Monday, June 8, 2009

The Yard comes to life...

These days I've been going out to the FLASH and doing some infrastructure work... but I've also been doing some creative thinking about the materials I want to buy.

ENTER, CHINA:
This week we were due to pay our ISP, and after consulting with the 1st Mate, we boosted our Internet speed up to 4 mb/sec. Now I'm surfing through the many sites that are hosting Chinese manufacturers and suppliers, looking for the exotic materials I can't afford at US prices. 

There's rigid, high density polyurethane foams for building strong, lightweight composite sandwiches for bulkheads, decks, hull extensions, etc.  It is easily shaped, is waterproof, flame resistant, rot proof, insect proof, bonds easily to resins and to itself... so it makes a good core material.
Also on my list is epoxy. It's stronger than polyester and easier to work with.

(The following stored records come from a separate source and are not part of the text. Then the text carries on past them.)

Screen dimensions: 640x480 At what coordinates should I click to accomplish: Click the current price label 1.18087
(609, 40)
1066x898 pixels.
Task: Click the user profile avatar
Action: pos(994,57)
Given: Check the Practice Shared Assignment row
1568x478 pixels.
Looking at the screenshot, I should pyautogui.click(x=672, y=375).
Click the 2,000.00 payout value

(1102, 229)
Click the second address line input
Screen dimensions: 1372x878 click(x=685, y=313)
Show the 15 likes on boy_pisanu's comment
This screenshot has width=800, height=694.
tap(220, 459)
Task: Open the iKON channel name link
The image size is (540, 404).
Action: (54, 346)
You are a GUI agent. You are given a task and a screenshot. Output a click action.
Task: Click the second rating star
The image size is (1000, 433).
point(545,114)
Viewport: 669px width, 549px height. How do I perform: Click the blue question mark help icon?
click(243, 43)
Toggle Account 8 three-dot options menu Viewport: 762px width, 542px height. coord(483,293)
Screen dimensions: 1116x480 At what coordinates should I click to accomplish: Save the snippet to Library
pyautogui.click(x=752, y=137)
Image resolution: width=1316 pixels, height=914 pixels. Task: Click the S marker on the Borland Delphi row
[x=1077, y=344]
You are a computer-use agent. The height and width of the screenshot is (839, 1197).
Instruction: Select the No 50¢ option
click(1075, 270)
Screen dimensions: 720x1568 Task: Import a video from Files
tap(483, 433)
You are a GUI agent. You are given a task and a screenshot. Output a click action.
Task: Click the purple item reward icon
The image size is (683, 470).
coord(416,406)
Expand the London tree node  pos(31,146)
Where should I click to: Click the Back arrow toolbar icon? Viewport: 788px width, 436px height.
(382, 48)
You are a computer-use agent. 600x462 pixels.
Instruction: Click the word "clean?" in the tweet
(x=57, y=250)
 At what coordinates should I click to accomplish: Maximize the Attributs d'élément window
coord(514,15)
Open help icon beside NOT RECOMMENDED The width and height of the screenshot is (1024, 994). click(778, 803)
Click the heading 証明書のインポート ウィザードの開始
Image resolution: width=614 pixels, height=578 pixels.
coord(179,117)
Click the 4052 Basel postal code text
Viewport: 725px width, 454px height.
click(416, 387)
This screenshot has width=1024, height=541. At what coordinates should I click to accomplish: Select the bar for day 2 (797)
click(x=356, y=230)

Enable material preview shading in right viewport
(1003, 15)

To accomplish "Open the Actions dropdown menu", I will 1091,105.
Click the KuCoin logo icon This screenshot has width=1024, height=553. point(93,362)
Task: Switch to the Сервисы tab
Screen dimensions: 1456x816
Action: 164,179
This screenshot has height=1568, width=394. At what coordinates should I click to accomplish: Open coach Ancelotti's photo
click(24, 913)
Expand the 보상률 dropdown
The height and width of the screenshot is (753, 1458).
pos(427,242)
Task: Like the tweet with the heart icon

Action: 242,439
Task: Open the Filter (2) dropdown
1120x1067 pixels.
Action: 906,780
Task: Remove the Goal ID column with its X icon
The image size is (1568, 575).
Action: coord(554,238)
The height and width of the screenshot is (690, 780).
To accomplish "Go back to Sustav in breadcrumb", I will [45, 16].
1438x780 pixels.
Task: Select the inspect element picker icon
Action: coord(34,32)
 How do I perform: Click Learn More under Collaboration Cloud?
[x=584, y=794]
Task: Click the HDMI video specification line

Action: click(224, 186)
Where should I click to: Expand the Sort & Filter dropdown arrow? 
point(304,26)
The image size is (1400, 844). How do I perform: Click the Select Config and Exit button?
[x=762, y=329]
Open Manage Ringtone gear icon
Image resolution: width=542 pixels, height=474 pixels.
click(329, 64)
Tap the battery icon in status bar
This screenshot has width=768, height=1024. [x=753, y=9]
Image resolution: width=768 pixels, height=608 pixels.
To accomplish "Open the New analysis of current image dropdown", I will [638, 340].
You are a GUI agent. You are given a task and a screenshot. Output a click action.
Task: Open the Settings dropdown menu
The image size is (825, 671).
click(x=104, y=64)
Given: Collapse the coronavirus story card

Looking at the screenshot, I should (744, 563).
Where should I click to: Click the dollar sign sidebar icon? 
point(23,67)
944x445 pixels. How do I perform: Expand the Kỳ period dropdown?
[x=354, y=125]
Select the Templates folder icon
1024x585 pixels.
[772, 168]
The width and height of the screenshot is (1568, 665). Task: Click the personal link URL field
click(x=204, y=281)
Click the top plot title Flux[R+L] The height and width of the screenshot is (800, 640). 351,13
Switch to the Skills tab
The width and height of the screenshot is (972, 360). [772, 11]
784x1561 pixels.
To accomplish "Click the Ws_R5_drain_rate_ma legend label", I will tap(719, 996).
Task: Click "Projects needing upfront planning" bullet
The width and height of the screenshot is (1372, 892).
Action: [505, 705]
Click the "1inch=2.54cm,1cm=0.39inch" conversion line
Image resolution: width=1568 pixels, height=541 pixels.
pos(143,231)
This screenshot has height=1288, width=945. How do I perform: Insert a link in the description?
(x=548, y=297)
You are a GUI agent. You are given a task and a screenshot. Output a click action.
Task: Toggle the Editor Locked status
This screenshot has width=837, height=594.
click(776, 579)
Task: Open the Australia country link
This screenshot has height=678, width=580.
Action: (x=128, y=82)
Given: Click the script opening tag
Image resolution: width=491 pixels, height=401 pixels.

And finally, the sources for carbon fiber cloth, carbon and kevlar woven hybrids, and kevlar. These materials are amazingly lightweight and strong. A friend showed me a dorade cowling made from carbon fiber... the material was thin- the thickness of the cardboard they use to package inside a new dress shirt. It was extremely strong and so light that you felt like your senses had gone awry. They make the Stealth fighters and bombers with this stuff.

I'm thinking that maybe, the Chinese might have better pricing on this stuff, because in the US, it's horribly expensive. (The paper thin stuff is about $30 a yard.)

MEANWHILE, BACK AT THE RANCH:
The generators have been getting my attention.
There's no electricity on my lot, so I am my own power company... we have four generators: the diesel Westerbeke that will go into the Flash is rated at 15 kw, the 2 cylinder Onan 4 kw gas  driven genset that came off our rv, the portable Honda 2 kw set (still on SV BLISS in Barra) and a Generac 750 watt portable.

I've been setting up the Onan to do the work in the yard, since it's large enough to run the air compressor. The Westerbeke requires a huge amount of water to cool it, because it's a marine model, so that one will wait until the FLASH gets wet. The Generac was recently rebuilt, but it sat for a year with gas in it and needs some carb work before it will run... but I like that one for running the electric power tools.

I've been cleaning up the area, repositioning the shade cloths, mending the fence and gates, and organizing tools. I have enough materials to start plugging through-hulls that I won't use and that will be the place where I start on this thing. The epoxy will cure pretty fast now the temps are up.